Scan the listing for the word "Open" and report every line that contains it.

※ ※ ※

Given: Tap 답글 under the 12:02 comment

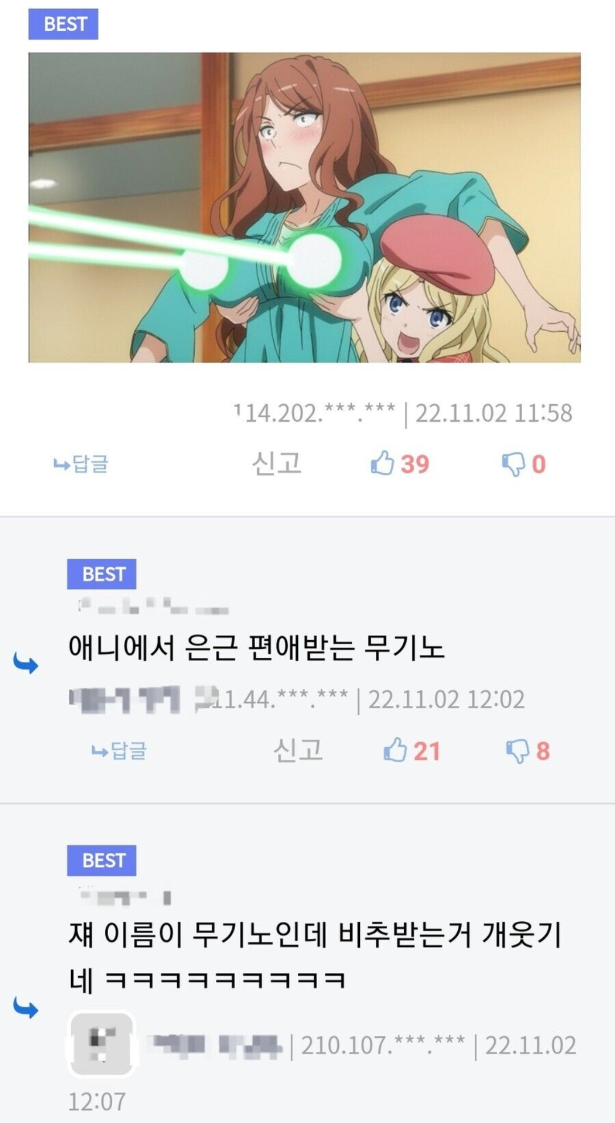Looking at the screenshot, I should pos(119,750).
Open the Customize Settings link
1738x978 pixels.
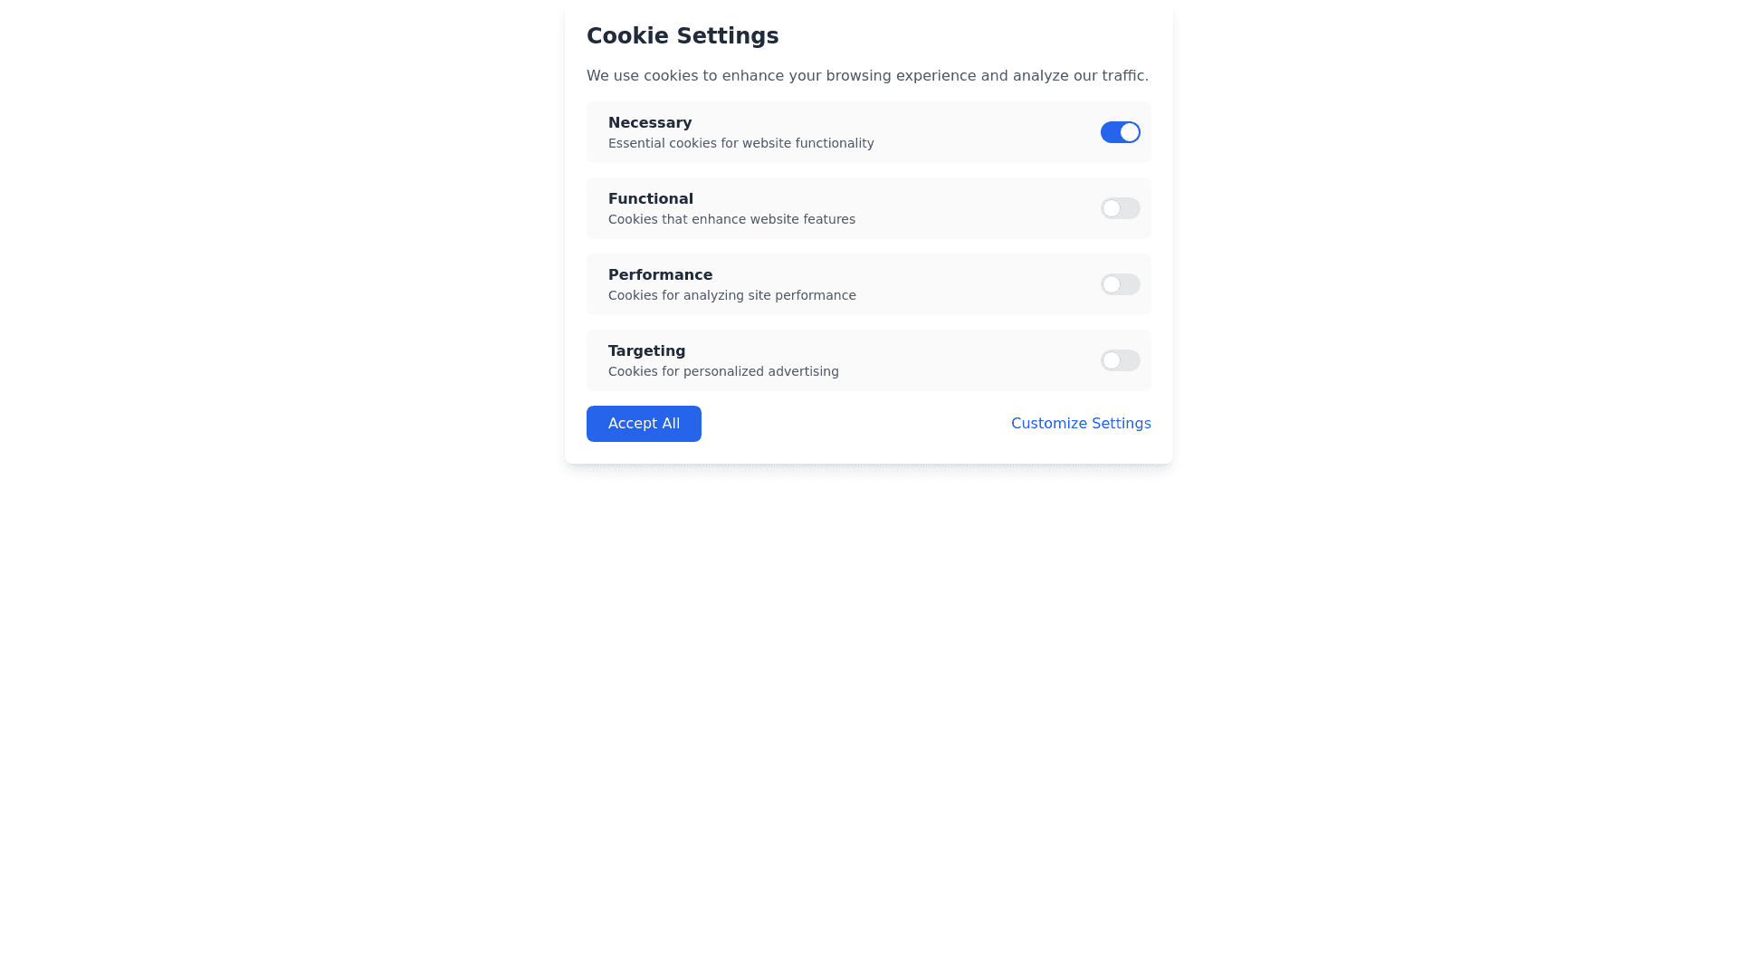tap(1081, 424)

※ ※ ※

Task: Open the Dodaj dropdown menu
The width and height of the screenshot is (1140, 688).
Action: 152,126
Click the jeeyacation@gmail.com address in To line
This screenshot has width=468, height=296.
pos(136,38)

※ ※ ※

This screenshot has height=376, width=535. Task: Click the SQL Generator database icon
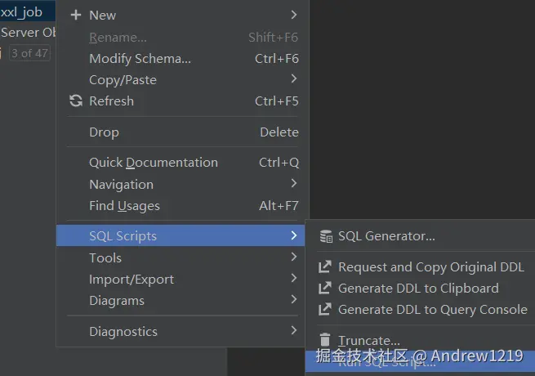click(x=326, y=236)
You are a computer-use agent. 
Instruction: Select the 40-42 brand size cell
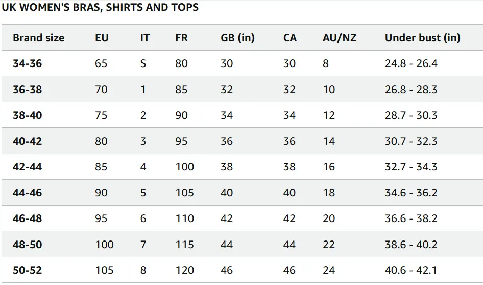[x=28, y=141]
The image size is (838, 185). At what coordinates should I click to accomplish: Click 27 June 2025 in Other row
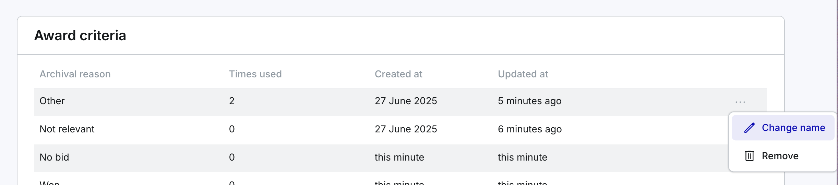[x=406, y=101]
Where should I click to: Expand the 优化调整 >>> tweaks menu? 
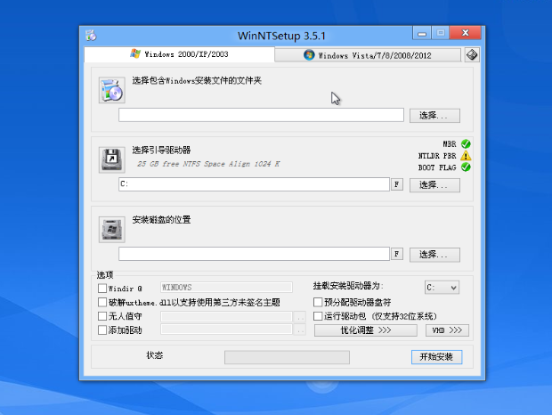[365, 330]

※ ※ ※

Output for this task ▸
Open the Customize Settings link
Task: Open the Dodaj dropdown menu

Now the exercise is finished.